Sounds quite simple then, right? The problem is that with our modern regime of office blocks, clothing, pollution, and sunscreen (which primarily blocks UV-B rather than UV-A), in combination with not living near the equator, we are not making enough D.

N.B. food is another way to obtain Vitamin D, especially from fatty cold-water fish, but this method does not provide enough unfortunately.



What does it do?

Vitamin D has a myriad of effects on the body (no wonder it’s so popular in the news: people must consider it a cure-all - C).

The first job of Vitamin D is to regulate blood calcium levels, and if there isn’t enough, then your blood will take calcium from bones. This is why a deficiency leads to rickets, osteoporosis, and other bone related diseases. But don’t be fooled by cereals fortified with Vitamin D, as they have actually been shown to reduce calcium levels.

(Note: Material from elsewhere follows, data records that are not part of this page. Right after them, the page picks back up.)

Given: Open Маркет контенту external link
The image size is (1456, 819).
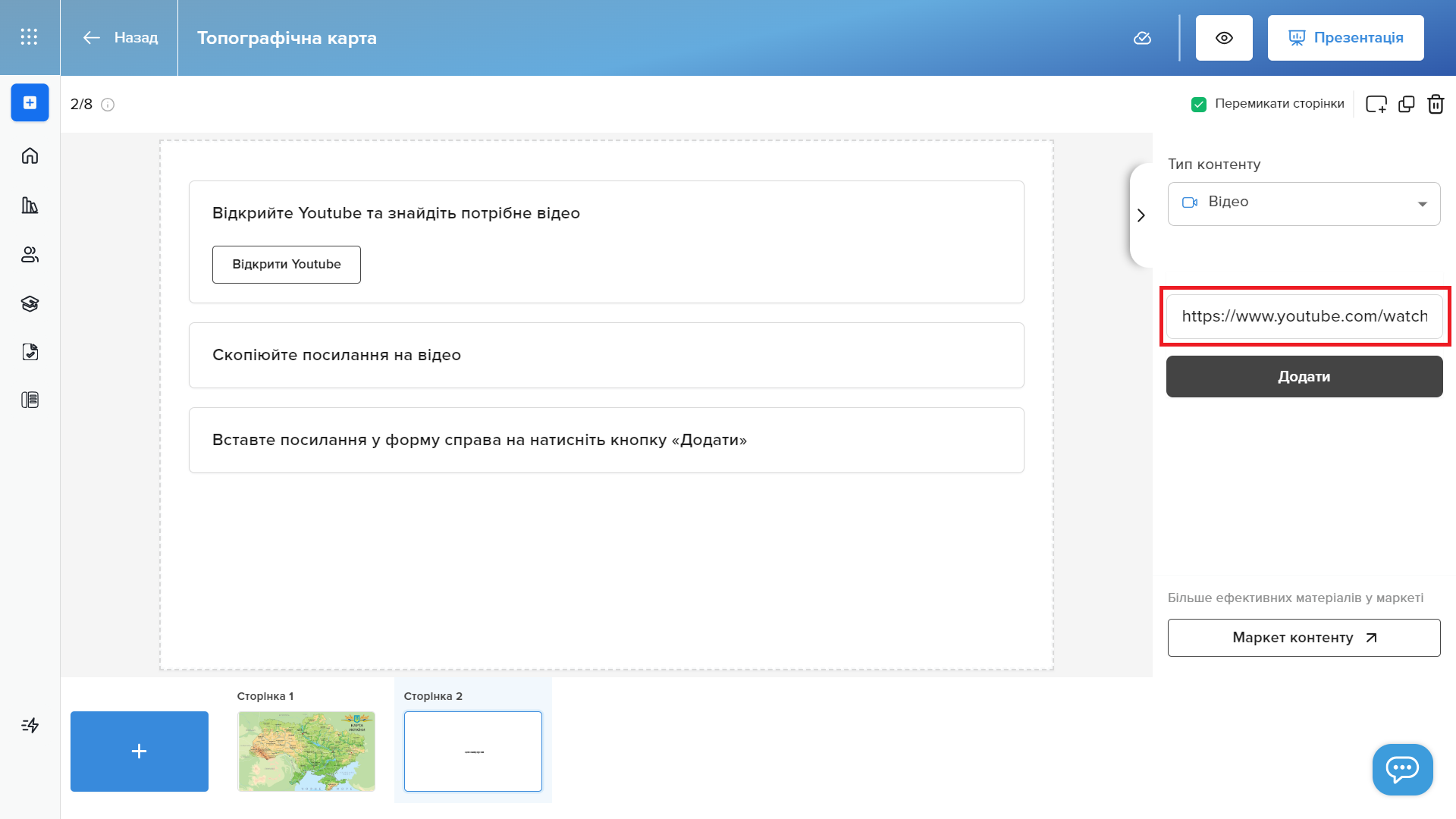Looking at the screenshot, I should click(1304, 638).
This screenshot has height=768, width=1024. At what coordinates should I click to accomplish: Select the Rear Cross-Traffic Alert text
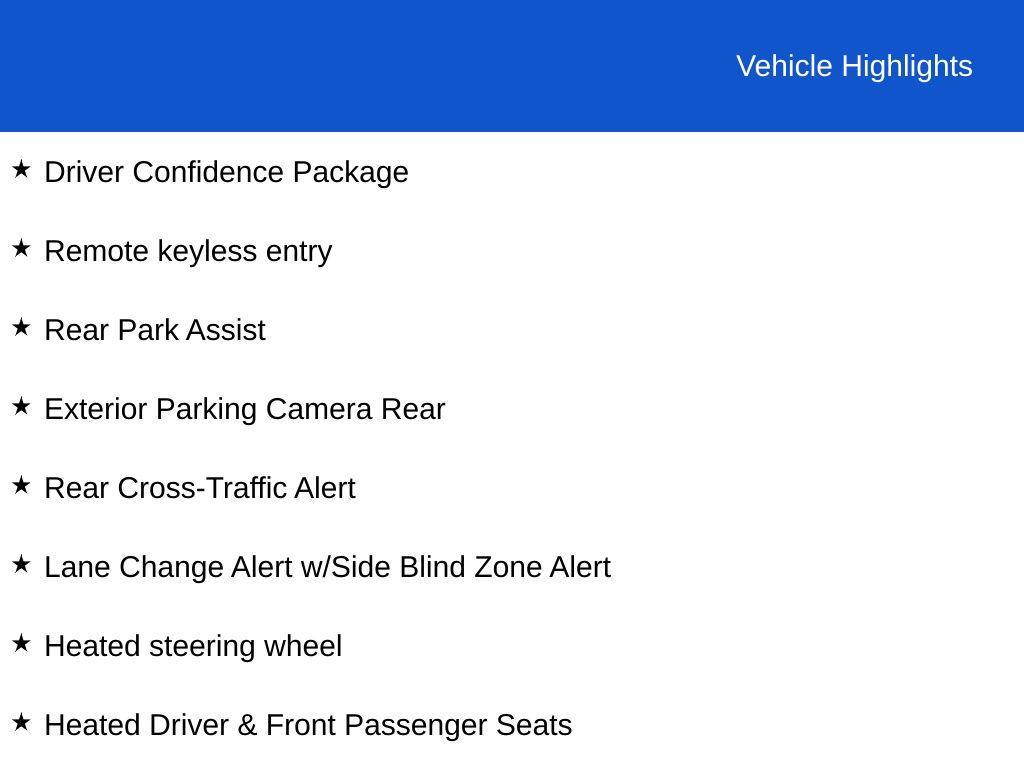[200, 488]
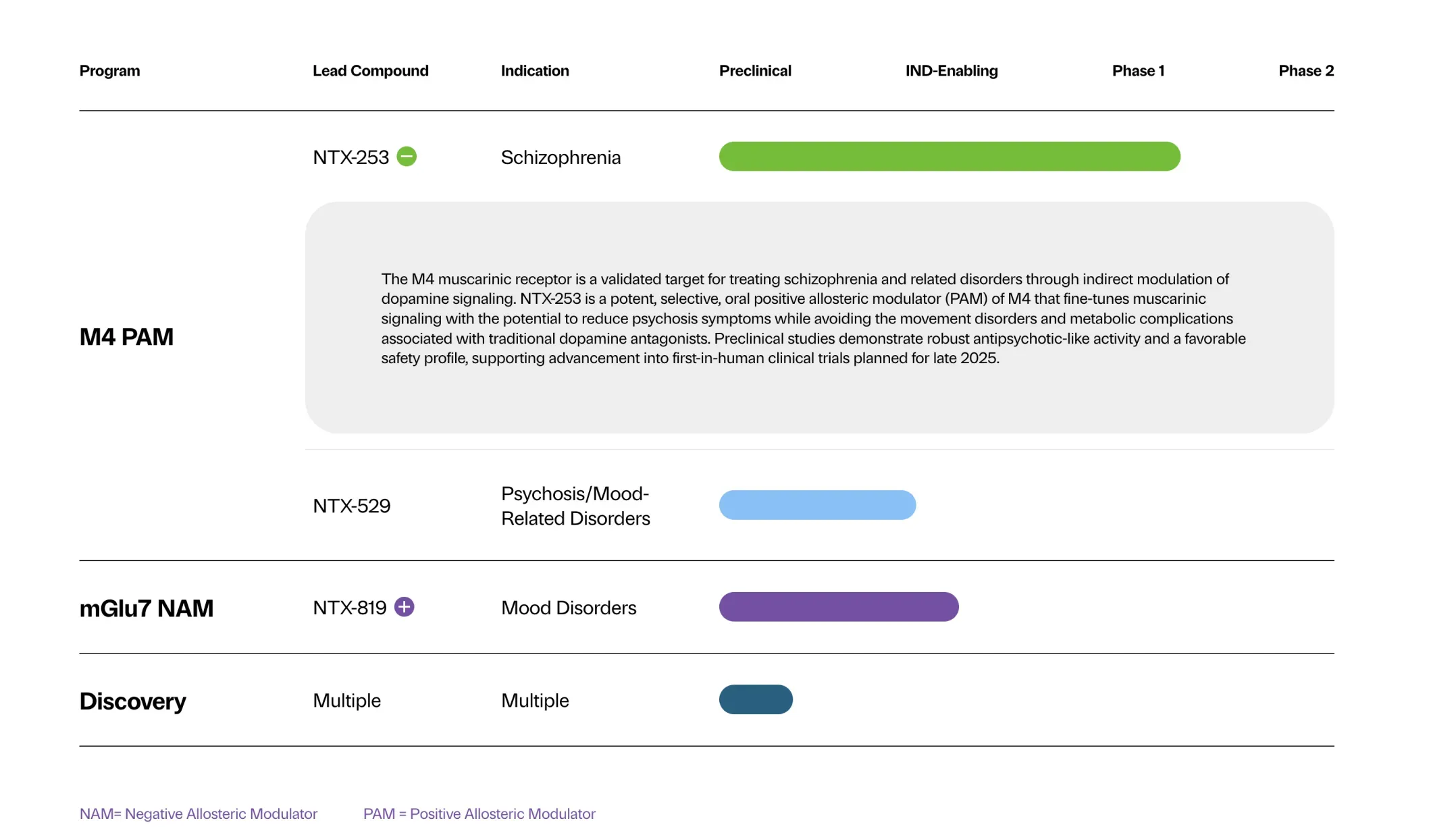The width and height of the screenshot is (1456, 827).
Task: Click the dark blue Discovery progress bar
Action: pyautogui.click(x=755, y=699)
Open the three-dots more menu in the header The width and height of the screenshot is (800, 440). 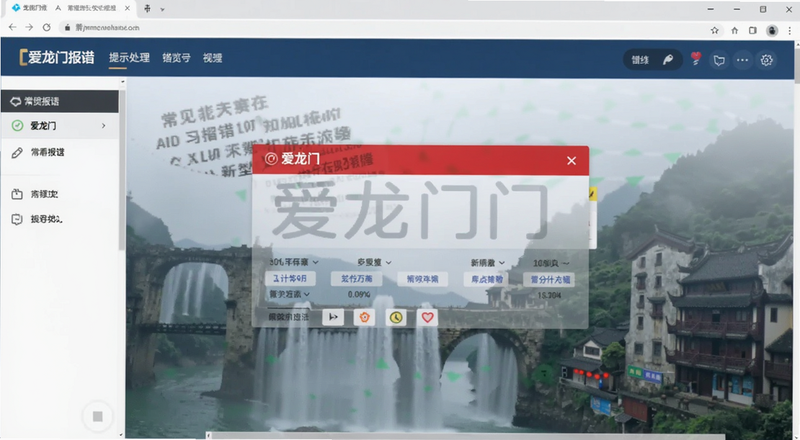(x=742, y=60)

Once its primary purpose is fulfilled, D gets to work on a lot more. Including:
  • Gene expression
  • Better sleep (Vitamin D inversely relates to melatonin - the sleepy hormone - and promotes healthy circadian rhythms) when taken in the morning via sunlight or supplementation
  • Testosterone, human-growth hormone, and estrogen
  • Immune function
  • Lowers inflammation
  • Cardiovascular health and fitness



How to get more D in your life

So, we already know about one method: sunlight. It’s free, incredibly cheap, and completely natural. Unfortunately, it’s not available for parts of the year. The problem is that we still need Vitamin D, a lot!

Vitamin D is fat soluble, meaning that if you take it as a supplement you need to eat some fat at the same time otherwise your body won’t absorb it.

The two methods lead to exactly the same end product, the only difference is the possibility of toxicity if you supplement too much. Our bodies have an in-built off switch for production once we’ve got enough, but theoretically you could take more and more supplements and eventually harm yourself. On the other hand, you would need to take a hell of lot to reach that level.

Sunlight is clearly preferred, but for most of us, we’ll need some supplementation. I follow the Vitamin D council’s recommendation of 1000 IUs per 25 pounds of bodyweight, and use the Solgar brand.



Takeaways

I hope you enjoyed today’s post and have one foot out the door to either catch some rays or buy a supplement. Here’s this week’s takeaways:

  1. Vitamin D is required for bone health as well as a huge array of bodily functions
  2. If you can get sunlight, then go down that route; you could do this by simply going for a quick walk during your lunchtime
  3. Otherwise, get a supplement, and remember to eat some fat at the same time!